Q: You say that the change you are talking about would also require a dramatic reduction in the amount of meat we consume. Why?

A: In Canada, according to the government, we’re now eating 255 lb. of meat, eggs and fish a year, per person. And that doesn’t include dairy—milk, ice cream, cheese—which would bring it up closer to 300 lb. a year. It’s a huge number, like six pounds a week. And that takes a toll on the earth and human health as well. Large-scale pastoral farms can produce large volumes, and they do have economies of scale, but they can’t match the extreme volume of factory farms, with tens of thousands of animals in the same location. So we would have to reduce meat consumption as we changed the production practices.
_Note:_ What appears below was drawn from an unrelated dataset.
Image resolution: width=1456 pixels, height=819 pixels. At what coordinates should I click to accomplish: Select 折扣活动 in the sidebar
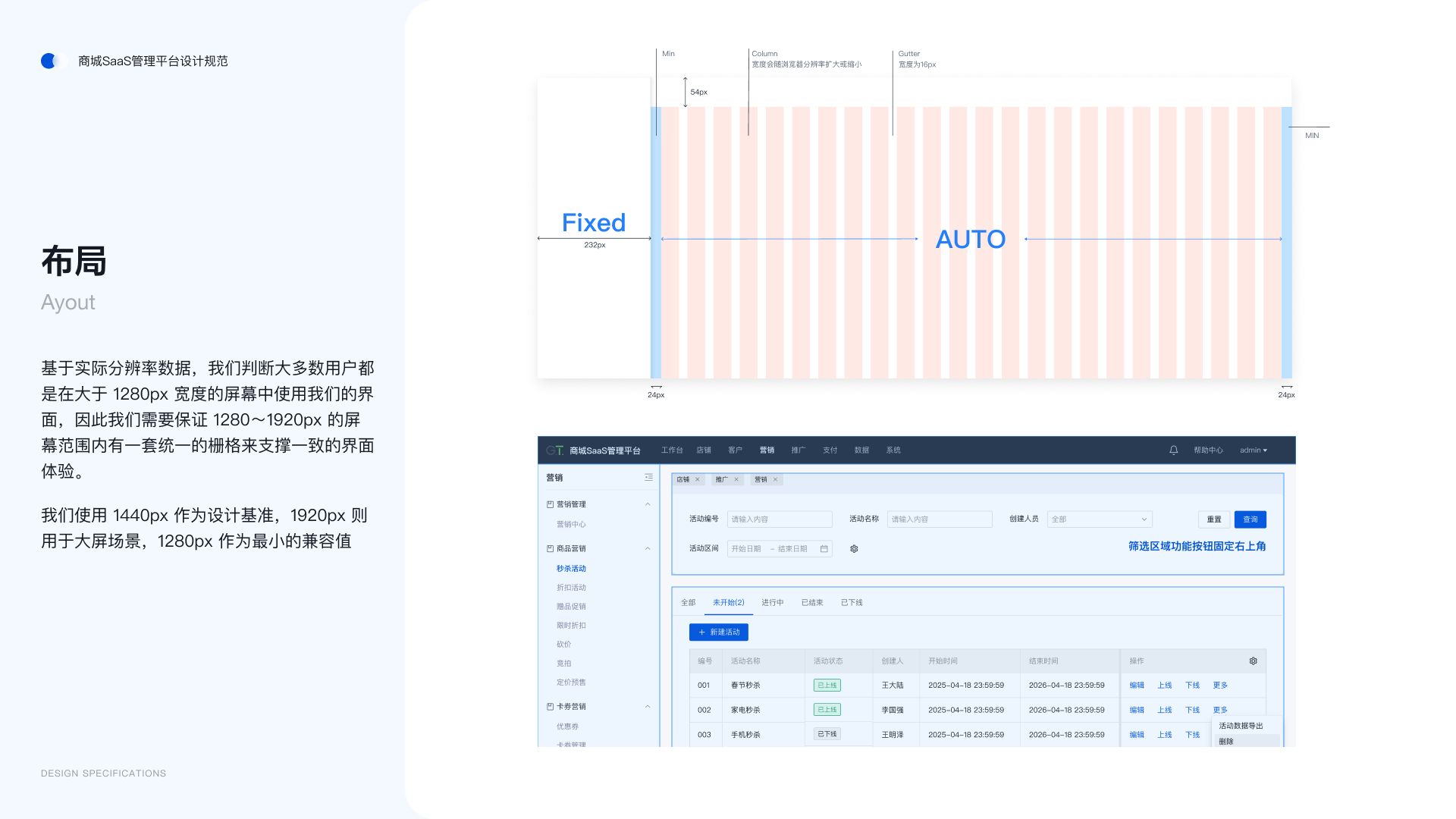[571, 588]
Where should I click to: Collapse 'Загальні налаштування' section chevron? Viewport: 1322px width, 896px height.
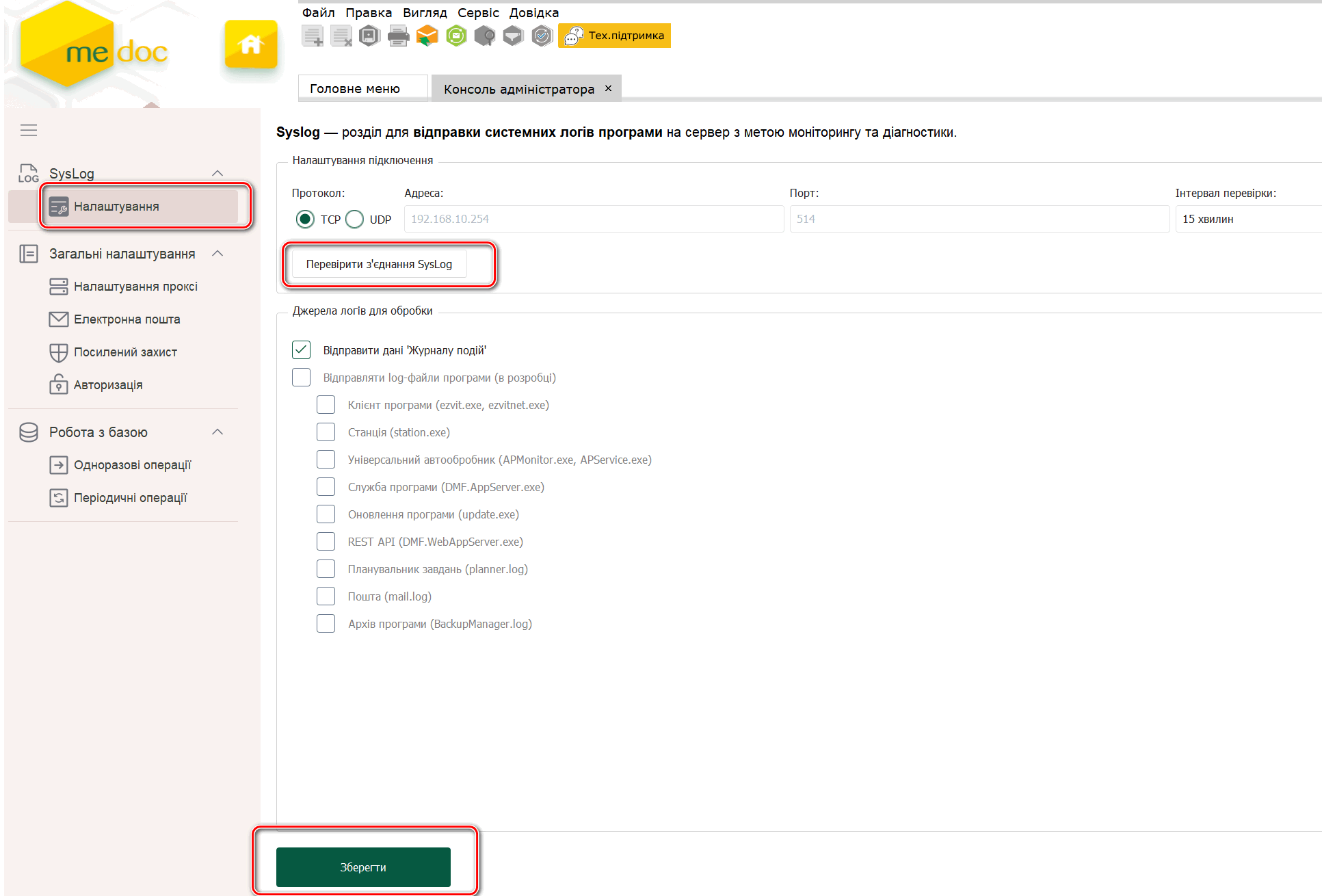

Q: You also advocate a shift to vegetarianism, the option that you’ve embraced. But there’s a lot that goes into supplying people with fresh vegetables all year round, from water use to transport to the treatment of foreign farm workers. Isn’t that an ethical minefield too?

A: We’ll always have an environmental footprint. But with vegetarianism, it’s smaller. The amount of water and land needed for beef cattle is much greater than is needed to grow vegetables. The California governor has told people to eat veggie burgers during the drought. There are ethical issues, but certainly the footprint is less than if you’re eating 300 lb. of meat products each year.

Related: How the right diet could help save the environment

Q: Some of the farmers you visited are portrayed rather unflatteringly. Have any of them read the book?

A: No, I don’t think so.

Q: Are you worried about how they might react if they do?

A: That’s a tough question. I have been as honest as possible. There are so many people that I really liked. But whether I liked their factory farm is different. I can’t do anything about that.